Sj.h: A tiny little JSON parsing library in ~150 lines of C99

https://github.com/rxi/sj.h

140•simonpure•2h ago

Comments

EE84M3i•2h ago

This is interesting, but how does this do on the conformance tests?

https://github.com/nst/JSONTestSuite

Lucas_Marchetti•2h ago

Real question, does it manage nested objects ?

morcus•1h ago

It seems so: https://github.com/rxi/sj.h/blob/master/demo%2Fobject.c

Lucas_Marchetti•1h ago

yep but how deep can you parse nested into nested etc

layer8•1h ago

Why don’t you look at the source code, it’s only 150 lines?

The nesting is limited by using an int as the depth counter. The C standard guarantees that MAX_INT is at least 32767, so that’s a limit on portable nesting depth. Nowadays int is typically 32 or 64 bits, so a much higher limit in typical C implementations.

If I see correctly, the library doesn’t check for overflow, however. This might conceivably be an exploitable vulnerability (and such an overflow would constitute UB).

johnisgood•1h ago

Easy to add such checks though.

catlifeonmars•1h ago

You know what would really be useful is a conformance test based on a particular real implementation.

What I mean by this is a subset (superset?) that exactly matches the parsing behavior of a specific target parsing library. Why is this useful? To avoid the class of vulnerabilities that rely on the same JSON being handled differently by two different parsers (you can exploit this to get around an authorization layer, for example).

LegionMammal978•1h ago

It doesn't seem to have much in the way of validation, e.g., it will indiscriminately let you use either ']' or '}' to terminate an object or array. Also, it's more lenient than RFC or json.org JSON in allowing '\v' for whitespace. I'd treat it more as a "data extractor for known-correct JSON". But even then, rolling your own string or number parser could get annoying, unless the producer agrees on a subset of JSON syntax.

adrianN•2h ago

What’s the usecase for something like this? There are lots of excellent libraries for json available. Is this a teaching tool?

p2detar•2h ago

> Zero-allocations with minimal state

Snild•2h ago

Small code is easier to review, so projects with strict security requirements might be one?

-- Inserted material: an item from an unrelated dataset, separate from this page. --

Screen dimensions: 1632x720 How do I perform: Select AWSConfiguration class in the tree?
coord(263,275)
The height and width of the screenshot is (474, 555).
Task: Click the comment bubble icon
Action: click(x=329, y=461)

Also, license compliance is very easy (no notice required).

adsan•2h ago

I suppose it's meant as a minimal library meant to be modded for the specific usecase.

bb88•1h ago

Embedded cpus is an easy one. You could maybe run an api server on a vape now.

flohofwoe•1h ago

Trivial to integrate into an existing code base, minimal size overhead, no heap allocations, no stdlib usage (only stdbool.h and stddef.h included for type definitions), no C++ template shenanigans and very simple and straightforward API. C libraries which tick all those boxes are actually quite rare, and C++ libraries are much rarer.

CyberDildonics•1h ago

A small single file, pure C dependency that doesn't allocate memory can be a universal solution to a common problem if it works well.

elcapitan•1h ago

Being able to parse without a lot of overhead and without allocations is quite interesting. E.g. when you process some massive json dump to just extract some properties (the Wikidata dumps come to mind).

binary132•1h ago

the more the merrier

lioeters•1h ago

What I love about this author's work is that they're usually single-file libraries in ANSI C or Lua with focused scope, easy-to-use interface, and good documentation. And free software license. Aside from the posted project, some I like are:

- log.c - A simple logging library implemented in C99

- microui - A tiny immediate-mode UI library

- fe - A tiny, embeddable language implemented in ANSI C

- microtar - A lightweight tar library written in ANSI C

- cembed - A small utility for embedding files in a C header

- ini - A tiny ANSI C library for loading .ini config files

- json.lua - A lightweight JSON library for Lua

- lite - A lightweight text editor written in Lua

- cmixer - Portable ANSI C audio mixer for games

- uuid4 - A tiny C library for generating uuid4 strings

codr7•1h ago

JSON parser libraries in general is a black hole of suffering imo.

They're either written with a different use case in mind, or a complex mess of abstractions; often both.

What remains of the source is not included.